O CANADÁ E A NOVA AMÉRICA DE TRUMP


O que mais me impressionou ontem na reacção televisionada do primeiro-ministro canadiano à aplicação das tarifas alfandegárias, que andavam há tanto tempo a ser prometidas pelos norte-americanos, foi, por uma vez, o estilo, mais do que a substância. Depois da eleição de Donald Trump, e entre os líderes decentes das maiores potências mundiais (e isso da decência exclui Putin), ele gozara da impunidade de dizer o que lhe aprouvesse, com a enfâse que lhe aprouvesse, sem que os seus parceiros de palco reagissem. Claro que o comportamento desabrido de Trump dá maus resultados quando o interlocutor é um Kim Jong Un, mas essa é toda uma outra história*. Durante mais de um ano, Trump foi um elefante convulso numa loja de porcelanas onde os outros animais não partiam nem um prato - embora mandassem os jornalistas partir a loiça cá fora por eles.

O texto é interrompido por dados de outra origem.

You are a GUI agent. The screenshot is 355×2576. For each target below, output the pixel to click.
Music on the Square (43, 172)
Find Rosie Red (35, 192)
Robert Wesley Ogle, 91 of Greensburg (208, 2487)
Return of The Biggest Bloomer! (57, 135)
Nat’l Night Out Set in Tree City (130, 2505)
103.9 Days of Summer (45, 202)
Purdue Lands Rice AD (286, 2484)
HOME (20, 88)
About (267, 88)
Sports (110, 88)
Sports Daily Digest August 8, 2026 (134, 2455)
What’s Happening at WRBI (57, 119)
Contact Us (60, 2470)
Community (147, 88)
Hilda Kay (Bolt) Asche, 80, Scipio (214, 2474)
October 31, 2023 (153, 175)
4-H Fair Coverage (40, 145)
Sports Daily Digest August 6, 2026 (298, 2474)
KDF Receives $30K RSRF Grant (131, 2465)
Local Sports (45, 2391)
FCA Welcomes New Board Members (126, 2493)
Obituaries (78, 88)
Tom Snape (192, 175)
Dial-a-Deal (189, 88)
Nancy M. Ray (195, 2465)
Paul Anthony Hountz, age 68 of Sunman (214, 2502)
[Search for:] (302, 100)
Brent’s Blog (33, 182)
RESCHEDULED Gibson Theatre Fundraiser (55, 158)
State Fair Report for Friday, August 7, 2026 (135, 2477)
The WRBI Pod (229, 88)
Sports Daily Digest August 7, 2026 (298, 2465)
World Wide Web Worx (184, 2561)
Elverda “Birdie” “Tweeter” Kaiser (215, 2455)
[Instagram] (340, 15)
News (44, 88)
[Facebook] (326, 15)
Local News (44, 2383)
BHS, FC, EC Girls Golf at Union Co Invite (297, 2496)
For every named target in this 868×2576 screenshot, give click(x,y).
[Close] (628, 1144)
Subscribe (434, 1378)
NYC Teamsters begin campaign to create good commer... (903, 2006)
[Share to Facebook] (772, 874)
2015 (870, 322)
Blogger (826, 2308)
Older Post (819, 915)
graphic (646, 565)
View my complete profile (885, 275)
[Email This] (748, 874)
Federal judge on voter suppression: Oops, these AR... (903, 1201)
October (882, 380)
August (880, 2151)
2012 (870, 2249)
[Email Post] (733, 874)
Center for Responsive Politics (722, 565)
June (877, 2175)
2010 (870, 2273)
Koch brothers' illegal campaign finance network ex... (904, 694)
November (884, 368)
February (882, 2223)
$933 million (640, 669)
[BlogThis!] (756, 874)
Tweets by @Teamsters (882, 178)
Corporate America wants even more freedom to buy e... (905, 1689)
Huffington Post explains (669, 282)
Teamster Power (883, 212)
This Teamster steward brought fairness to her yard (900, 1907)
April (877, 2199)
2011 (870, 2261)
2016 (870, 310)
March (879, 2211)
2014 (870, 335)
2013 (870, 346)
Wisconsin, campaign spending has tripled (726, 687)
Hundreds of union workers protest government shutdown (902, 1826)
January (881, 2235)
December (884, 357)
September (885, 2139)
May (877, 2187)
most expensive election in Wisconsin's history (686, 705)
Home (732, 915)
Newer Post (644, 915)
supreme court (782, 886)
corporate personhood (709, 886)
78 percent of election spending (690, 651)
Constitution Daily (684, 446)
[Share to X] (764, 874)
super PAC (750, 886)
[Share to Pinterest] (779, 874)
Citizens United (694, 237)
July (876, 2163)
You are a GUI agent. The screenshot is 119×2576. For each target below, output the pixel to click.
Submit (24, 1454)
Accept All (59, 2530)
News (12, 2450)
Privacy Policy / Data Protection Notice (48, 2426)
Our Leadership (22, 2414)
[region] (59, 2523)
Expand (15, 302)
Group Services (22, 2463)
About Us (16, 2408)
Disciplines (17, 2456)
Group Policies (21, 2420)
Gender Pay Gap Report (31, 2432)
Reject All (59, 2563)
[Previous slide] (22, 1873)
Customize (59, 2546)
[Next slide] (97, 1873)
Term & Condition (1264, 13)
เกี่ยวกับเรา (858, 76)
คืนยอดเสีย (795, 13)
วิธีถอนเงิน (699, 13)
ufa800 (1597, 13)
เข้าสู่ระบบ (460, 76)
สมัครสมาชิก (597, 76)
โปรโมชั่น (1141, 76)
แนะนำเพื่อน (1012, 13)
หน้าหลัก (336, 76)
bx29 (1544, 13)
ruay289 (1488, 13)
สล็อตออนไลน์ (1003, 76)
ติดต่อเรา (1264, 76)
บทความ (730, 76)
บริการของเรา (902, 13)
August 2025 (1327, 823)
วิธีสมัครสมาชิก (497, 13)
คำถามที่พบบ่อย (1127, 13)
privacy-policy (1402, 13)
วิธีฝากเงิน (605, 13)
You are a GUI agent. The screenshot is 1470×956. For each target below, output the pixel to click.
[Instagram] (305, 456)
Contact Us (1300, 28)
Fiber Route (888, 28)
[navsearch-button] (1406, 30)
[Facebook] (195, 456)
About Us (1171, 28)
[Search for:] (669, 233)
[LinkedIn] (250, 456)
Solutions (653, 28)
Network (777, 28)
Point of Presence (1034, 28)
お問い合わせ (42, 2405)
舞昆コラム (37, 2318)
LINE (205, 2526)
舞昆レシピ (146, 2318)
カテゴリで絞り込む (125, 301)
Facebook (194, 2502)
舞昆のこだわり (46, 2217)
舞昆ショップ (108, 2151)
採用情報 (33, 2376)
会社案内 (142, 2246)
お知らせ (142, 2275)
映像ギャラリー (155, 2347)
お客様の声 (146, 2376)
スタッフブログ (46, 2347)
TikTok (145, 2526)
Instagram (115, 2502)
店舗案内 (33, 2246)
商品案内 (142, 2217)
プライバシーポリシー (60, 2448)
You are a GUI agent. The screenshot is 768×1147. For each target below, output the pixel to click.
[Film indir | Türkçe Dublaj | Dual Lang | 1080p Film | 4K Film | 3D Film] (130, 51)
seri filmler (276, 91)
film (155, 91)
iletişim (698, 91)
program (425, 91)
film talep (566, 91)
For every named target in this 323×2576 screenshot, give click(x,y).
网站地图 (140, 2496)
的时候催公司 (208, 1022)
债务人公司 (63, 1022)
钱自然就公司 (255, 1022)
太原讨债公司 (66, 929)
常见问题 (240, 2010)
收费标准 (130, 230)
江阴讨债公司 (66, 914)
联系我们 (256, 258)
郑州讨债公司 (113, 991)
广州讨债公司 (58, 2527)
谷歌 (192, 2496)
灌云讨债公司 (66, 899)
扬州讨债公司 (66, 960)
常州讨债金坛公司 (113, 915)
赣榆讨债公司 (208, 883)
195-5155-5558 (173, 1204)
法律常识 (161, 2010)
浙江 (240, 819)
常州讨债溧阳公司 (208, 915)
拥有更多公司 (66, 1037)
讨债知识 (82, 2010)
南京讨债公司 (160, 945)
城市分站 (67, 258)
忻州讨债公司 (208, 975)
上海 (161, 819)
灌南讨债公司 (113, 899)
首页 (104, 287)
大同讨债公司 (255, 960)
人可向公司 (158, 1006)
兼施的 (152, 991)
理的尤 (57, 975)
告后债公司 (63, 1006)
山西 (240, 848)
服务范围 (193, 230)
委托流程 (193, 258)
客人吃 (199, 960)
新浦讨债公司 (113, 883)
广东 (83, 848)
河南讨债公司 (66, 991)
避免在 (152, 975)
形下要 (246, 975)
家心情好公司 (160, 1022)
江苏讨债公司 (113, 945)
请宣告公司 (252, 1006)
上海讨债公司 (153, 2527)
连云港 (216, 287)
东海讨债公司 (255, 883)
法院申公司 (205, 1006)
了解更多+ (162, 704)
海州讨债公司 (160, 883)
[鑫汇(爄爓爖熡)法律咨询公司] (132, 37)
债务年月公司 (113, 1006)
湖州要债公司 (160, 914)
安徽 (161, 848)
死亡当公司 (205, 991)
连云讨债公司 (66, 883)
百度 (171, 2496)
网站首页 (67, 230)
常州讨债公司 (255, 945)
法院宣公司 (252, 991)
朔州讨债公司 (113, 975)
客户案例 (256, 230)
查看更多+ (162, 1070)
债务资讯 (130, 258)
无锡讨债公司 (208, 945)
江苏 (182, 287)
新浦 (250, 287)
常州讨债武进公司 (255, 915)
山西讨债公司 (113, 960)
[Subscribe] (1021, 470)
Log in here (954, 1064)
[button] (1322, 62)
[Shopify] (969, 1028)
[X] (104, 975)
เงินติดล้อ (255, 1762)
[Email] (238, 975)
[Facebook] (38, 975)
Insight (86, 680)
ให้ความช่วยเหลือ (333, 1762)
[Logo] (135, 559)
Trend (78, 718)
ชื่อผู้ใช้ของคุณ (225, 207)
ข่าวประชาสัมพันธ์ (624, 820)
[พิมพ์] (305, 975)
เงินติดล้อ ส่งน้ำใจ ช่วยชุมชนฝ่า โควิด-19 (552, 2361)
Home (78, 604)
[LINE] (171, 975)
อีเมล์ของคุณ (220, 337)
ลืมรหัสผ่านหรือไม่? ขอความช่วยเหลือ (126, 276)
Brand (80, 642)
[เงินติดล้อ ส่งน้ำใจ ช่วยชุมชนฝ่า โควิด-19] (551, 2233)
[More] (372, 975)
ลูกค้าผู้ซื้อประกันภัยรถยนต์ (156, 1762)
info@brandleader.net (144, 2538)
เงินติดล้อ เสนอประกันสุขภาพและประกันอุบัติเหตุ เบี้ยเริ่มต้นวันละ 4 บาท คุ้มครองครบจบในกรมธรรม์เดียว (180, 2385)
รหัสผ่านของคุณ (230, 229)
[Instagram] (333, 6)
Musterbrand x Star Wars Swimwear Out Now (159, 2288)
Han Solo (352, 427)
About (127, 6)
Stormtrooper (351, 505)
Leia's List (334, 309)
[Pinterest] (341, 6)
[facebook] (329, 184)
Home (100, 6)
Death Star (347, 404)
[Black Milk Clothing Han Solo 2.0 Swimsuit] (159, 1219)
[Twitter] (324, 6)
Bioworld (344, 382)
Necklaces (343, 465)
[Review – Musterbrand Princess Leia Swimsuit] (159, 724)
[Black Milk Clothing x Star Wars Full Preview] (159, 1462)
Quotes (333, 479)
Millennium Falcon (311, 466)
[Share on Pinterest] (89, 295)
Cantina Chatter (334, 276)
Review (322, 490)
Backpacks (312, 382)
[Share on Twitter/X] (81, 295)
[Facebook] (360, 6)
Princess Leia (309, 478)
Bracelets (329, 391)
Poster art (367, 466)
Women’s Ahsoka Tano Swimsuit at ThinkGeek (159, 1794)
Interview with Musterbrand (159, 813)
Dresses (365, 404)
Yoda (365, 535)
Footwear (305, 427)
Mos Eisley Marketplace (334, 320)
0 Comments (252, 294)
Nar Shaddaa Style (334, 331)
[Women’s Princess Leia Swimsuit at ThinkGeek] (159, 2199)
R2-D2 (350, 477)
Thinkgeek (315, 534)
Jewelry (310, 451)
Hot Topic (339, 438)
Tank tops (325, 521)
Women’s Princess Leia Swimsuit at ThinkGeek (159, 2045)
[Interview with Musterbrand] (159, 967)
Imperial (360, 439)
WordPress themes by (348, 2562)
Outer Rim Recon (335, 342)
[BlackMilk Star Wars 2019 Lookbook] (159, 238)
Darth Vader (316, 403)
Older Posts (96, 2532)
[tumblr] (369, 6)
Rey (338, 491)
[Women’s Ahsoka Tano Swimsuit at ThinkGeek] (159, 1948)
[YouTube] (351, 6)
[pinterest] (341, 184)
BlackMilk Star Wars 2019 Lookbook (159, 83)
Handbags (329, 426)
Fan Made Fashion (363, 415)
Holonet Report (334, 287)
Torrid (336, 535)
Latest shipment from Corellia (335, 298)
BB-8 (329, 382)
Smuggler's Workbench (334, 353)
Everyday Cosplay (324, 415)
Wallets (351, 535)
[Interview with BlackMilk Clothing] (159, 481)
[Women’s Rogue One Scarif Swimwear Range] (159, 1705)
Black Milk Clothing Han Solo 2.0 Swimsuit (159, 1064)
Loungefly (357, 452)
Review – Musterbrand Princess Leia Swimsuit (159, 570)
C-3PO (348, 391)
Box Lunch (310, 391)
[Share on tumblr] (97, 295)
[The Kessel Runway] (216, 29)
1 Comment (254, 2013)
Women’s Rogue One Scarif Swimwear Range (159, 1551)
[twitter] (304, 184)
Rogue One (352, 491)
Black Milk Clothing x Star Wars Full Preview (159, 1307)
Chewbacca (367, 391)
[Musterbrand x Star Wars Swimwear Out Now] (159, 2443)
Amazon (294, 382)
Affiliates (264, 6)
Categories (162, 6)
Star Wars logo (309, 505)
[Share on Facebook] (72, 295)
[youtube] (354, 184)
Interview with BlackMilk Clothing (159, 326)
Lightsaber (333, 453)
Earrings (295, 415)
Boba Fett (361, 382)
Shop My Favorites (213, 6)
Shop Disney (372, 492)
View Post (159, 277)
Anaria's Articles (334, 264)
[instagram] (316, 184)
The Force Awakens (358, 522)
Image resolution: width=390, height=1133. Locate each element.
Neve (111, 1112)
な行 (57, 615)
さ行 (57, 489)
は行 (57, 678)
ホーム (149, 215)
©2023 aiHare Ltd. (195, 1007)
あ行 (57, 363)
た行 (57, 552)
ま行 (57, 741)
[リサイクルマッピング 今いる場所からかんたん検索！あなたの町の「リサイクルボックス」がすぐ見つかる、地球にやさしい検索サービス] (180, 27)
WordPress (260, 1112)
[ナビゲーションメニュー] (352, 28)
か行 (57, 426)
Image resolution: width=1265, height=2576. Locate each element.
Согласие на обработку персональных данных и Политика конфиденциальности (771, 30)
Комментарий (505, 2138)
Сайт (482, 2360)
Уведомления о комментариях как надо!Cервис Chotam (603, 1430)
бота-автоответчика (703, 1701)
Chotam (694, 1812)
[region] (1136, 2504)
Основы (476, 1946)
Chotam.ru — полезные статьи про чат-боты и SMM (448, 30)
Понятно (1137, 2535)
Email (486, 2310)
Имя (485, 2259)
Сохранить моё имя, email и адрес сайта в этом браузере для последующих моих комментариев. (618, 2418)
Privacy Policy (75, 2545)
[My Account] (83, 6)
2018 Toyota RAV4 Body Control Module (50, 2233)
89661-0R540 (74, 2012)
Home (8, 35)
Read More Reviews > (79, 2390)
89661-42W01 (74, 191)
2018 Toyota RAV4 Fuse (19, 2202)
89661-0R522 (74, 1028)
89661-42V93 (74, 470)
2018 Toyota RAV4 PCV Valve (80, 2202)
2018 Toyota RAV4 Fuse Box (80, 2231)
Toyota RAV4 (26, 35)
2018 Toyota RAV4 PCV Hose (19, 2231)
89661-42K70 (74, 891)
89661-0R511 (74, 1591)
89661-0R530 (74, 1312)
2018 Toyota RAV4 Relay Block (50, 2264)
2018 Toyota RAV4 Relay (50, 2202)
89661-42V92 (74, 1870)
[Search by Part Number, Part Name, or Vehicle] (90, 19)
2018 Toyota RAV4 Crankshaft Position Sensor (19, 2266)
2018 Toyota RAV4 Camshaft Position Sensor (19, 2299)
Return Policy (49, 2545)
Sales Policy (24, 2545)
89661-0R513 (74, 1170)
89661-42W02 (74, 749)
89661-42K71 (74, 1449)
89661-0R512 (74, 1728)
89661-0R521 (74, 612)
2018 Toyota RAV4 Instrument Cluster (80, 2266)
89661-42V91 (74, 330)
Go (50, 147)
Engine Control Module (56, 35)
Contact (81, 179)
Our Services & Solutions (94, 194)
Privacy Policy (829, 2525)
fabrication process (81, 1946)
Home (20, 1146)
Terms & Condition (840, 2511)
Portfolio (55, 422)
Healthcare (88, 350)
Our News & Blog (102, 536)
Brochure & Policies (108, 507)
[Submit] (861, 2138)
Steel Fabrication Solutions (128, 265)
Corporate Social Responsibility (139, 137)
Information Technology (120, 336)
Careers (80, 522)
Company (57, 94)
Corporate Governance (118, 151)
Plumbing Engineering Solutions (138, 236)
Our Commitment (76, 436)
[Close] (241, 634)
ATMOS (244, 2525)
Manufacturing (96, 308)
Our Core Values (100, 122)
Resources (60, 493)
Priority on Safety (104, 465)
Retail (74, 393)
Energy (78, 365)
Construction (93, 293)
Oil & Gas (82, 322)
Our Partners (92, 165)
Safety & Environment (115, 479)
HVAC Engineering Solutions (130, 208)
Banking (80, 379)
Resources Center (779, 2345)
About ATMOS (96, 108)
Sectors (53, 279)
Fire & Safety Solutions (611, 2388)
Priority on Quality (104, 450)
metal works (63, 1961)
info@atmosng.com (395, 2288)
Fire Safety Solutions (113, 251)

O discurso de Justin Trudeau, ontem, foi o primeiro em que dei conta em que não houve nada dessas delicadezas. Tanto assim, que o essencial do conteúdo da notícia - Canadá retalia e impõe taxas de 16,6 mil milhões de dólares aos bens dos EUA - pode, por esta vez, ser redigido baseado na citação das suas palavras, tanto as que foram proferidas no discurso (acima), como as tweetadas (ao bom jeito da moda instalada por Donald Trump). Conhecendo-se a História do Canadá, sabe-se que a passagem em que Justin Trudeau o descreve acima como o mais estável (steadfast) aliado dos Estados Unidos nos últimos 150 anos, ele está a ser mais do que retórico, está a descrever uma realidade que, aliás, é condicionada pela geografia: isolado no Norte do continente, o Canadá sempre teve por objectivo prioritário da sua política externa a manutenção das melhores relações com o seu poderoso vizinho do Sul, com o qual partilha uma fronteira de 6.400 km (+ 2.500 km com o Alaska). Com tal configuração, não há aliados que lhe sirvam: nem a antiga metrópole britânica, que sempre foi uma grande potência, mas marítima, nem tão pouco a Rússia, que até cometeu a indelicadeza de se retirar da região, vendendo o Alaska aos Estados Unidos em 1867. O Canadá deve ser o membro mais pró-americano de todos que formam a Commonwealth Britânica e contar-se-á também entre os aliados mais fiéis dos Estados Unidos entre os membros da NATO. Agora imagine-se bem até que ponto os Estados Unidos estarão a levar o seu unilateralismo para que o Canadá se veja forçado a declarar a guerra comercial, como o fez ontem Justin Trudeau.
* Quando se lê uma notícia com um título «Vice-presidente da Coreia do Norte já está em Nova Iorque para encontro com Trump» apetece logo perguntar: quem é que fazia ideia que havia um vice-presidente na Coreia do Norte? O que é que isso interessa, se nem se sabia o nome do senhor? Estes títulos e estas notícias são tentativas - baldadas - de arrancar Trump da armadilha em que ele próprio se enredou, quando se anunciou com toda a pompa e circunstância que se iria realizar uma cimeira entre a sua pessoa e Kim Jong Un. Esse anúncio transformou a realização da cimeira num problema para Trump: caso não se realize, o fracasso é seu, e já se percebeu que os norte-coreanos estão a esticar a corda e a tentar aproveitar essa circunstância para arrancar o maior número possível de concessões aos norte-americanos.